Gib anhand des Textauszugs an, wen Herzog Rudolf von Sagan 1454 dem Deutschen Orden in Preußen zu Hilfe schickte.

Textauszug:
• • •

Preface
Familiennachlass von Loebell
Zur Geschichte des Bestandsbildners
Die Ursprünge der Familie Loebell liegen in Schlesien. Ob der erste Namensträger dorthin aus dem Elsas oder aus Schwaben gekommen sei und ob Verwandtschaft mit den österreichischen Freiherrn Löbl von Greinburg bestehe, ist umstritten und Gegenstand der familiengeschichtlichen Forschungen von gewesen. Georg von Loebell, Ordenshauptmann zu Wartenburg, wurde 1454 von Herzog Rudolf von Sagan dem Deutschen Orden in Preußen zu Hilfe geschickt. Dadurch gelangte ein Teil der Familie nach (Ost-) Preußen. Im 16. Jahrhundert begründete ein Namenträger von Preußen aus in Kurland einen Zweig des Geschlechts. Die familiengeschichtlichen Forschungen einzelner Familienmitglieder im 19. und im 20. Jahrhundert, in deren Zuge der Großteil des im Nachlass vereinigten Schriftguts zusammengebracht wurde bzw. die einen Teil des im Familienarchiv vereinigten Schriftguts erst entstehen ließen, verfolgten u. a. den Zweck, den genealogischen Zusammenhang aller in Ostpreußen, im Baltikum, in Schlesien, in Süddeutschland (einschließlich Österreichs und des Ersaß), in Russland lebenden und auch der dort wohnhaft gewesenen Träger des Namens -Loebell- oder -Leubel- o. ä. zu erweisen bzw. auszuschließen.
Der kurländische Zweig erlangte im 17. Jahrhundert das kurländische und das polnische Indigenat und wurde als altadlig anerkannt. Dazu gibt es im Familienarchiv aussagekräftige Unterlagen. Im 18. Jahrhundert wandten sich kurländische Loebell dem brandenburg-preußischen Staate zu. Carl George von Loebell (1777-1841) trat in die preußische Armee ein und begründete durch seine Ehe mit Emilie Uebel einen brandenburgischen Zweig des Geschlechts. Ähnliches, also Übergang nach Preußen, ist bei anderen kurländischen Angehörigen des Geschlechts zu beobachten, so für Carl Georgs Bruder Heinrich Christian (1780-1822), für Ernst Friedrich Christian von Loebell (1764-1845) und Leopold Benedikt von Loebell (1766-1807). Im Familiennachlass spiegelt sich vorwiegend das Leben Carl Georg von Loebells und die Lebensschicksale seiner Nachkommen.

• • •

Bereitgestelltes Material:
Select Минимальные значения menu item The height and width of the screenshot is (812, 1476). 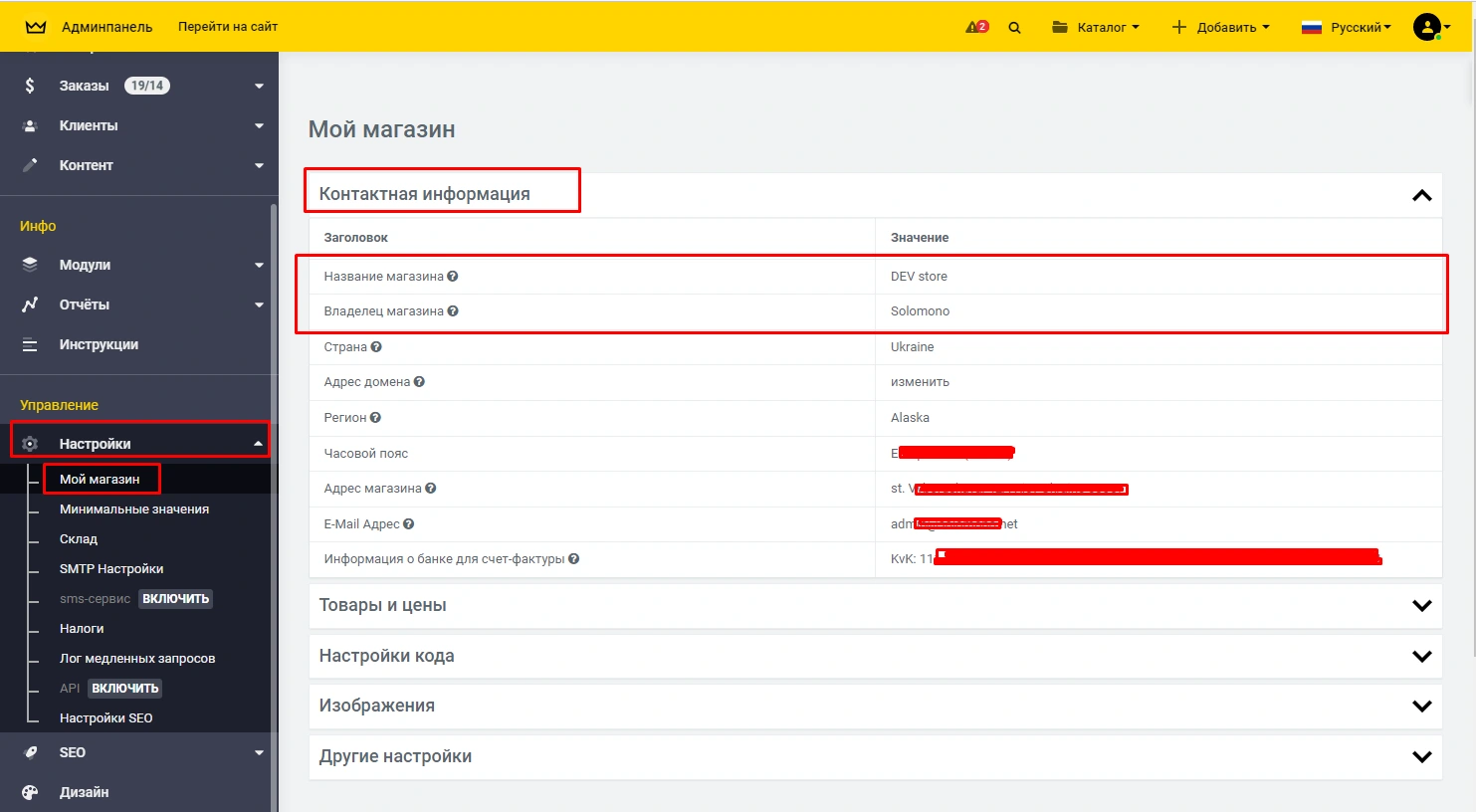pos(134,509)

• • •

Antwort: Georg von Loebell, Ordenshauptmann zu Wartenburg.